### Instructions for the task:
Please restate, exactly as they appear, only the lines from the one that contains "Open the 파일 menu" to the final line of the entries, with no pictures.

****************************************

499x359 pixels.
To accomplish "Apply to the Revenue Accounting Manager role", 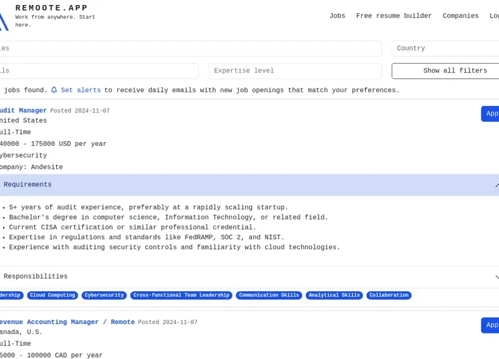I will 492,325.
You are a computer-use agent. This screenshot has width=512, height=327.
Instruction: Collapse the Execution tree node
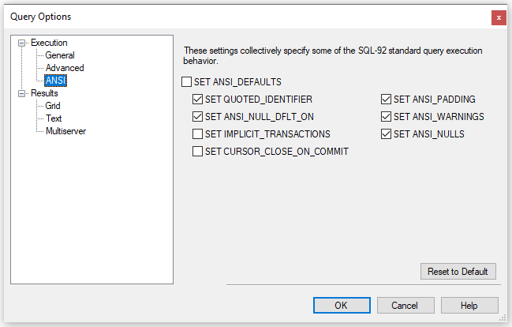click(23, 43)
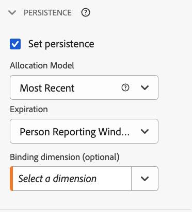Click orange indicator bar on dimension field
The width and height of the screenshot is (192, 212).
(11, 179)
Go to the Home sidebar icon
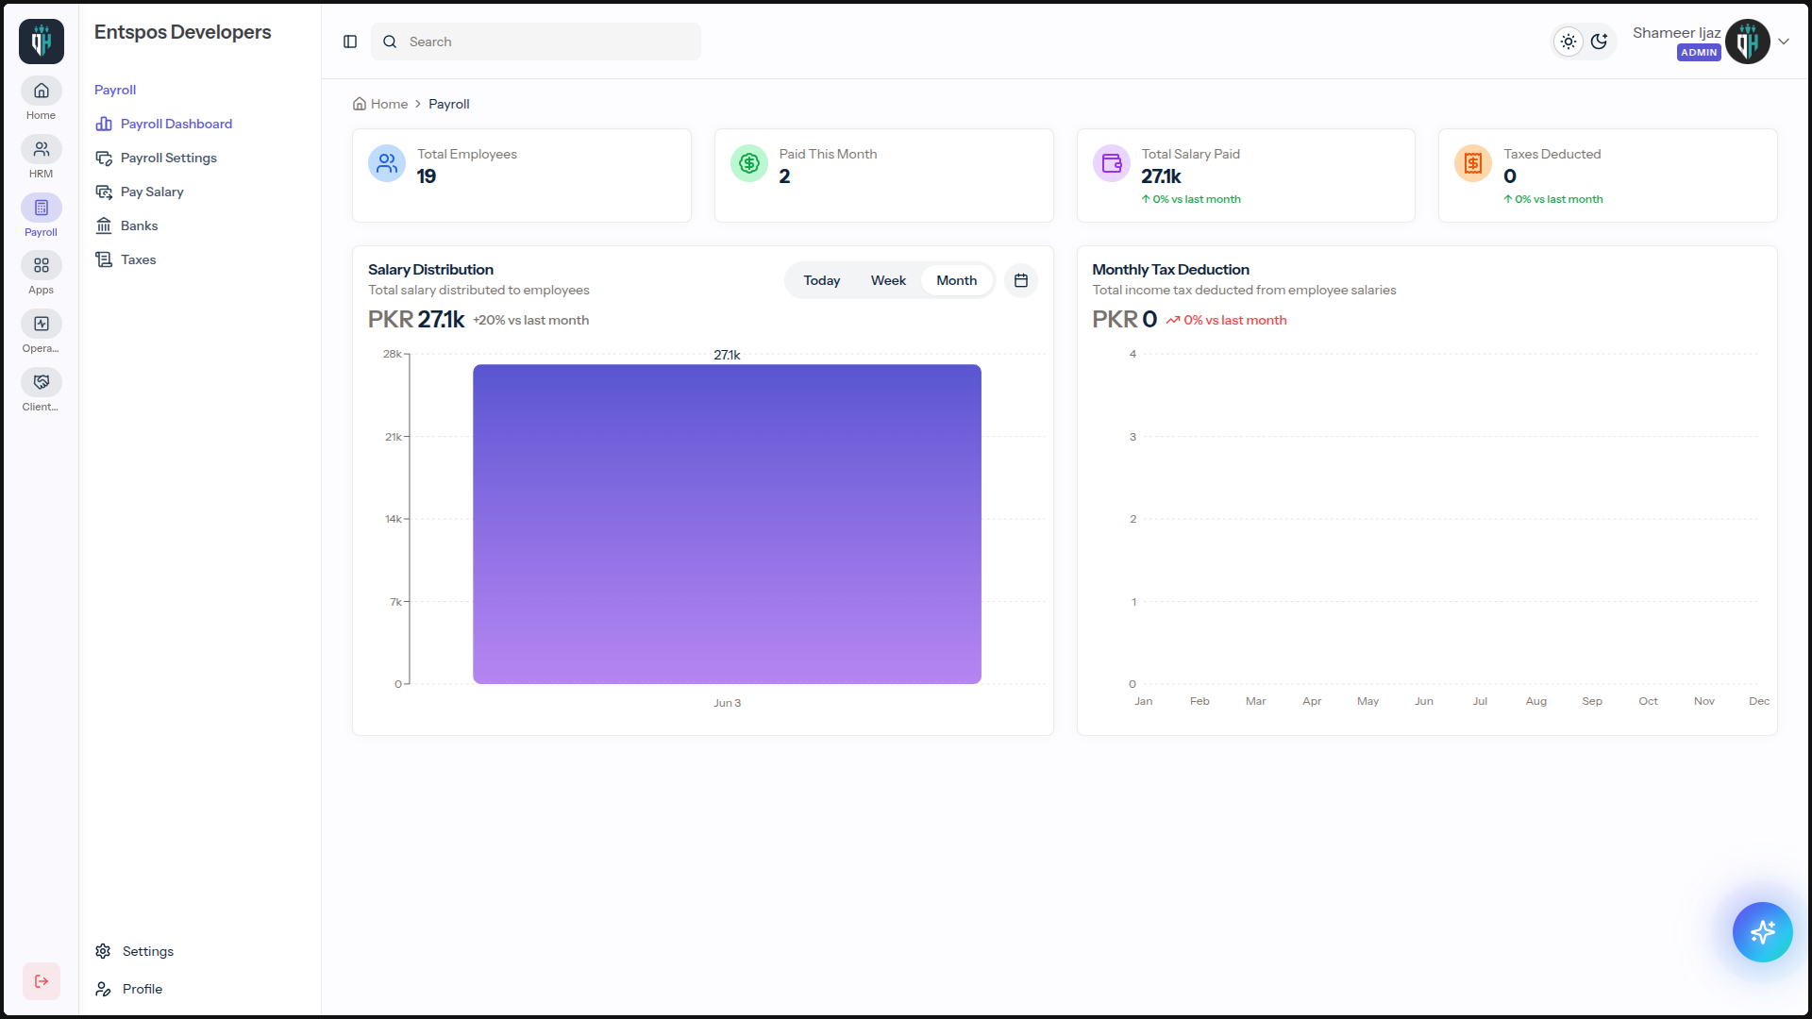The height and width of the screenshot is (1019, 1812). pos(41,91)
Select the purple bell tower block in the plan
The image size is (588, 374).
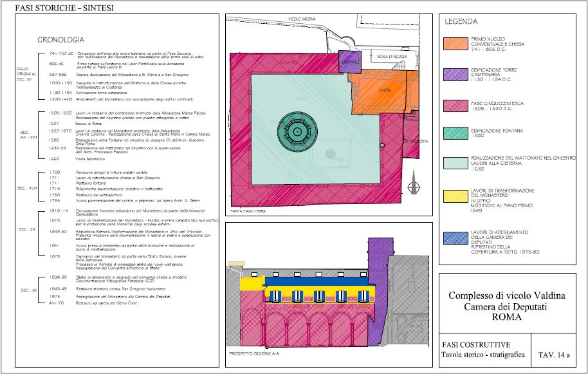tap(349, 61)
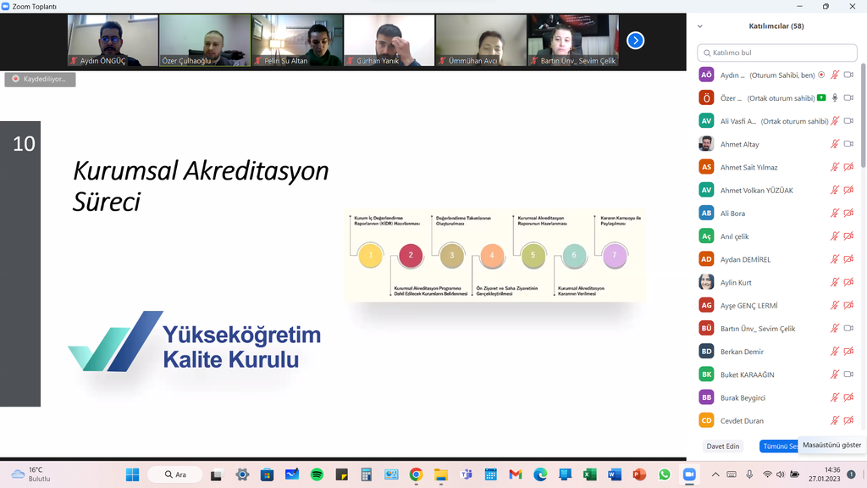
Task: Click the Davet Edin button
Action: point(722,446)
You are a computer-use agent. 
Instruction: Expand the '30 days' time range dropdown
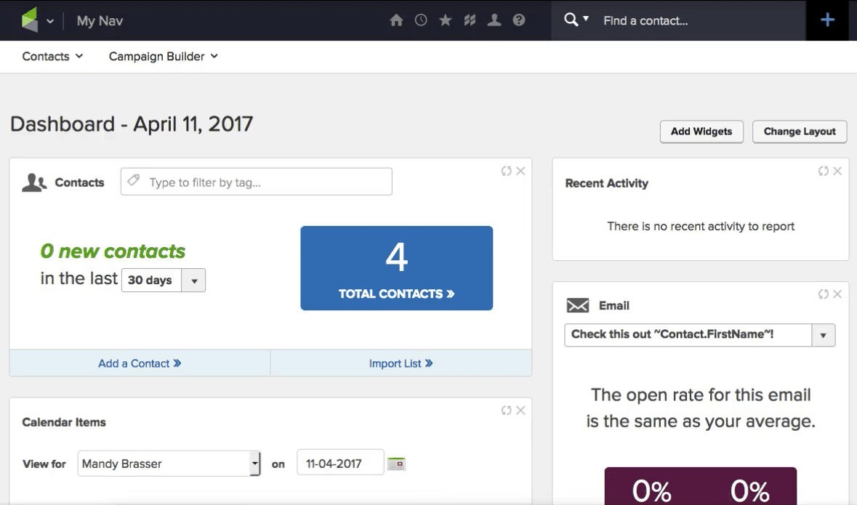tap(193, 280)
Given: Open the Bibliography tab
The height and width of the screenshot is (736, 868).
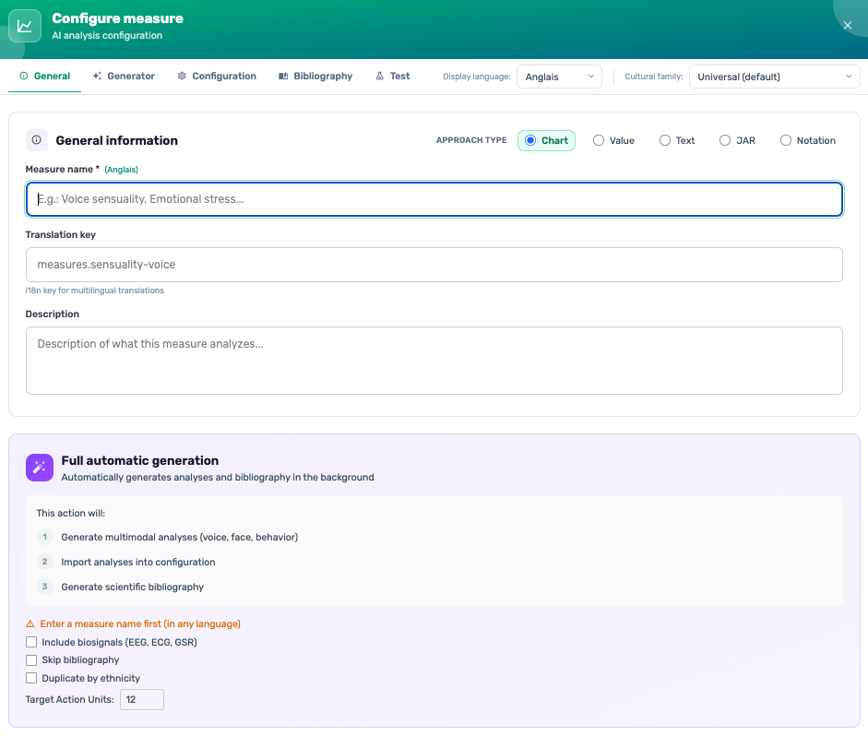Looking at the screenshot, I should pyautogui.click(x=315, y=76).
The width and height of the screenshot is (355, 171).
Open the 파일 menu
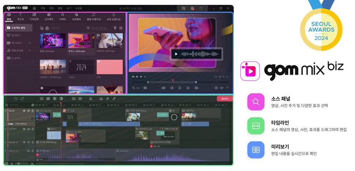coord(43,8)
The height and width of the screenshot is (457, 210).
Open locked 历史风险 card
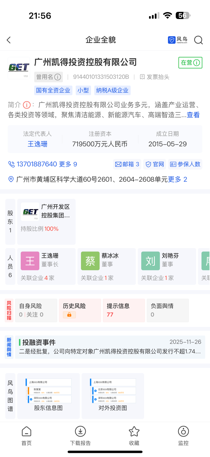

****************************************

### Task answer:
Open the 파일 menu
coord(43,8)
The height and width of the screenshot is (457, 210).
Open locked 历史风险 card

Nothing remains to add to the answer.